1. A classification map
In our previous
lesson, we tried to address the question: how do we choose between
multiple models? To a great extent, it depends on the characteristics of
the data and the type of problem we want to solve (for instance
classification or regression?)
Previously, we learned about the various options you have when
classifying data using Microsoft’s cheat sheet. Python’s Machine
Learning framework, Scikit-learn, offers a similar but more granular
cheat sheet that can further help narrow down your estimators (another
term for classifiers):

Tip: visit
this map online and click along the path to read documentation.
The Tidymodels
reference site also provides an excellent documentation about
different types of model.
The plan 🗺️
This map is very helpful once you have a clear grasp of your data, as
you can ‘walk’ along its paths to a decision:
We have >50 samples
We want to predict a category
We have labeled data
We have fewer than 100K samples
✨ We can choose a Linear SVC
If that doesn’t work, since we have numeric data
This is a very helpful trail to follow. Now, let’s get right into it
using the tidymodels modelling
framework: a consistent and flexible collection of R packages developed
to encourage good statistical practice 😊.

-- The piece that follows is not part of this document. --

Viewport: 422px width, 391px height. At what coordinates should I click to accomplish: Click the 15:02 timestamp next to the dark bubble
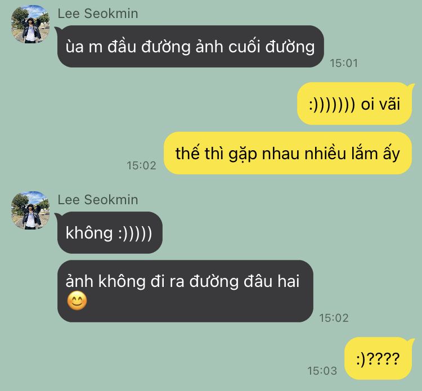coord(334,318)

2. Split the data and deal with imbalanced data set.
From our previous lessons, we learnt that there were a set of common
ingredients across our cuisines. Also, there was quite an unequal
distribution in the number of cuisines.
We’ll deal with these by
Dropping the most common ingredients that create confusion
between distinct cuisines, using dplyr::select()
.
Use a recipe
that preprocesses the data to get it
ready for modelling by applying an over-sampling
algorithm.
We already looked at the above in the previous lesson so this should
be a breeze 🥳!
# Load the core Tidyverse and Tidymodels packages
library(tidyverse)
library(tidymodels)
# Load the original cuisines data
df <- read_csv(file = "https://raw.githubusercontent.com/microsoft/ML-For-Beginners/main/4-Classification/data/cuisines.csv")
## New names:
## Rows: 2448 Columns: 385
## ── Column specification
## ──────────────────────────────────────────────────────── Delimiter: "," chr
## (1): cuisine dbl (384): ...1, almond, angelica, anise, anise_seed, apple,
## apple_brandy, a...
## ℹ Use `spec()` to retrieve the full column specification for this data. ℹ
## Specify the column types or set `show_col_types = FALSE` to quiet this message.
## • `` -> `...1`
# Drop id column, rice, garlic and ginger from our original data set
df_select <- df %>%
select(-c(1, rice, garlic, ginger)) %>%
# Encode cuisine column as categorical
mutate(cuisine = factor(cuisine))
# Create data split specification
set.seed(2056)
cuisines_split <- initial_split(data = df_select,
strata = cuisine,
prop = 0.7)
# Extract the data in each split
cuisines_train <- training(cuisines_split)
cuisines_test <- testing(cuisines_split)
# Display distribution of cuisines in the training set
cuisines_train %>%
count(cuisine) %>%
arrange(desc(n))
Deal with imbalanced data
Imbalanced data often has negative effects on the model performance.
Many models perform best when the number of observations is equal and,
thus, tend to struggle with unbalanced data.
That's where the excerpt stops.